JH: Well I never had anything made into a film before although “Locke & Key” was filmed as a pilot for FOX, they were going to do a TV show out of that and the pilot came out great but with a new show on TV it is like musical chairs. They will produce six pilots and then there’s only three seats and we got left without a chair. So, there might be a happy ending after all because now some people are looking into making “Locke & Key” into a movie. So, that could be interesting but in this case “Horns,” I’ve never had anything adapted before, this is the first experience for me and thrill if it were ever to happen again. So, I am kind of just learning you know? My idea is to sort of––mostly keep quiet and see what I can absorb about the experience and then apply that to some point in the future. I am very accepting of the idea that a book is one thing and a film is another. One way to fail with a film is to be eager––a couple ways to fail, you can either be too faithful or not faithful enough. If you’re too faithful you can wind up with a movie that is just kind of dead on the screen because the director was too in love with the words and didn’t know how to break free from the novelist vision and so something fresh and original but on its own terms. And of course the disaster is when someone buys a book and decides to make a film out of it, by the time the film comes out it bares no resemblance to the novel whatsoever, except for the title. In this case, I am excited about Alexandre Aja and Daniel Radcliffe are doing––they’ve got something which is very faithful to the spirit of the novel and in many ways they stay close to the novel but in other ways it has the freedom to be its own thing. They are some nice moments that are just in the film and not in the book––there’s the element of the approach––their approach to it is a little bit different but the underline of the spirit is the same. So, hopefully you’ll get lucky––hopefully you’ll wind up with something people will really enjoy. I think that Daniel Radcliffe in particular––in just in terms of picking material has a good sensibility. He’s a real smart young guy and he’s a reader. Sometimes I think you know the difference between an actor who has a long career and an actor who has a less successful one is––not the difference in talent but the question of whether or not they can tell good material from bad.

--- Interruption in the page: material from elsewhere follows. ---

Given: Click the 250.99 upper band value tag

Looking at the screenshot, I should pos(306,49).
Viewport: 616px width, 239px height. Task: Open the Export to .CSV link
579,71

DS: Your comic series, “Locke & Key” is very cinematic. Do you think you can also be a screenwriter?

JH: One of my idols is Neil Gaiman who has written comics, novels, short stories, poems of all kinds, and screenplays. I think that Neil Gaimen is the perfect modern writer, and part of what defines his skill is his ability to work in almost any form with comfort. I’ve always wanted to do that too. I have always wanted to write short stories, and comic books, and novels, and poems and screenplays.

Nevertheless I am more cautious about screenwriting than any other form. The money is good, but the creative satisfaction is not. I’ve seen a lot of novelists write one great novel and then jump into the film business and they disappear. It’s not that they weren’t doing anything; it’s that they wrote script after script that they got paid for, but the scripts never got filmed. I am kind of selfish. If I work for half a year on something, I want people to know about it. So for me, it’s more satisfying to take a film idea and make it into a comic, and then maybe someone will make a film. Nevertheless, at some point in my life I would like to be a part of a script writing team for an ongoing TV show. I like episodic storytelling, and I think that would be a fun and interesting challenge, and I like the idea of being a part of a team.

DS: Can you give me a quick rundown of your next novel coming out in April 2013 NOS4A2?

JH: The next book is called NOS4A2, it’s a vanity license plate. It’s the bad guys vanity license plate and if you sound it out it is nosferatu, which is the german word for vampire and my bad guy Charlie Manx in the book he is something of a vampire himself but a different sort of vampire. He doesn’t drink blood––he doesn’t have fangs but he is a bad ole’ boy. It really is a story about a bad man with a bad car.